Saved entries

BEGIN

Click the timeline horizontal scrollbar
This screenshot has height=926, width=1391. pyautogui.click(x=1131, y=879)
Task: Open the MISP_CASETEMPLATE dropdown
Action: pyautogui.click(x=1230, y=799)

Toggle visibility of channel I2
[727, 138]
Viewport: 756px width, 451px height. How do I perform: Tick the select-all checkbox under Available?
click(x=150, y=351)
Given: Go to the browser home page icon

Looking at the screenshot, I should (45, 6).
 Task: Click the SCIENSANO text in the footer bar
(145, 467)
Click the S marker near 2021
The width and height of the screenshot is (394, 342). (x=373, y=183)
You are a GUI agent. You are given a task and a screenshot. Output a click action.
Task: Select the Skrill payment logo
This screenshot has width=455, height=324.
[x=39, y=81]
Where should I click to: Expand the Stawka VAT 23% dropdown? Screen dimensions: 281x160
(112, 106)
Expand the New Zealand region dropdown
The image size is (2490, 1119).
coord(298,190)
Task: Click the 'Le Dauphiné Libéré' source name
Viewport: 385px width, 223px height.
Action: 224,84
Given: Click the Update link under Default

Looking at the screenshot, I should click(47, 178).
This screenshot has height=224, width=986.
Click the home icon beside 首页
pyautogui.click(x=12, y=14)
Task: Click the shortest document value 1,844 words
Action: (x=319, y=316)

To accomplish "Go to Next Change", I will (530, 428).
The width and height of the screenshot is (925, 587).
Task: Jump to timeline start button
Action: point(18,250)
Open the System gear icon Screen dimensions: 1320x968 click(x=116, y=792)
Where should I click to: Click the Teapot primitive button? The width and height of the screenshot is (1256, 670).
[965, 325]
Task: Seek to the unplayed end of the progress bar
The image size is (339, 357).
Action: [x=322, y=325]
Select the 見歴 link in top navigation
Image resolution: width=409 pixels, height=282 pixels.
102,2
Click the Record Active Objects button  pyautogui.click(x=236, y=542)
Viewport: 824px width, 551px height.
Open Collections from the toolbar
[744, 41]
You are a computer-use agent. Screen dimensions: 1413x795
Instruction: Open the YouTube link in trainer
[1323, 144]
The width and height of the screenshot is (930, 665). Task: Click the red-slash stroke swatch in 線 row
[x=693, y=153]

END

Assignment →
Nothing in the entries should be skipped. Output them all exactly.

Exercise output →
Click the timeline horizontal scrollbar
This screenshot has height=926, width=1391. pyautogui.click(x=1131, y=879)
Task: Open the MISP_CASETEMPLATE dropdown
Action: pyautogui.click(x=1230, y=799)

Toggle visibility of channel I2
[727, 138]
Viewport: 756px width, 451px height. How do I perform: Tick the select-all checkbox under Available?
click(x=150, y=351)
Given: Go to the browser home page icon

Looking at the screenshot, I should (45, 6).
 Task: Click the SCIENSANO text in the footer bar
(145, 467)
Click the S marker near 2021
The width and height of the screenshot is (394, 342). (x=373, y=183)
You are a GUI agent. You are given a task and a screenshot. Output a click action.
Task: Select the Skrill payment logo
This screenshot has width=455, height=324.
[x=39, y=81]
Where should I click to: Expand the Stawka VAT 23% dropdown? Screen dimensions: 281x160
(112, 106)
Expand the New Zealand region dropdown
The image size is (2490, 1119).
coord(298,190)
Task: Click the 'Le Dauphiné Libéré' source name
Viewport: 385px width, 223px height.
Action: 224,84
Given: Click the Update link under Default

Looking at the screenshot, I should click(47, 178).
This screenshot has height=224, width=986.
Click the home icon beside 首页
pyautogui.click(x=12, y=14)
Task: Click the shortest document value 1,844 words
Action: (x=319, y=316)

To accomplish "Go to Next Change", I will (530, 428).
The width and height of the screenshot is (925, 587).
Task: Jump to timeline start button
Action: point(18,250)
Open the System gear icon Screen dimensions: 1320x968 click(x=116, y=792)
Where should I click to: Click the Teapot primitive button? The width and height of the screenshot is (1256, 670).
[965, 325]
Task: Seek to the unplayed end of the progress bar
The image size is (339, 357).
Action: [x=322, y=325]
Select the 見歴 link in top navigation
Image resolution: width=409 pixels, height=282 pixels.
102,2
Click the Record Active Objects button  pyautogui.click(x=236, y=542)
Viewport: 824px width, 551px height.
Open Collections from the toolbar
[744, 41]
You are a computer-use agent. Screen dimensions: 1413x795
Instruction: Open the YouTube link in trainer
[1323, 144]
The width and height of the screenshot is (930, 665). Task: Click the red-slash stroke swatch in 線 row
[x=693, y=153]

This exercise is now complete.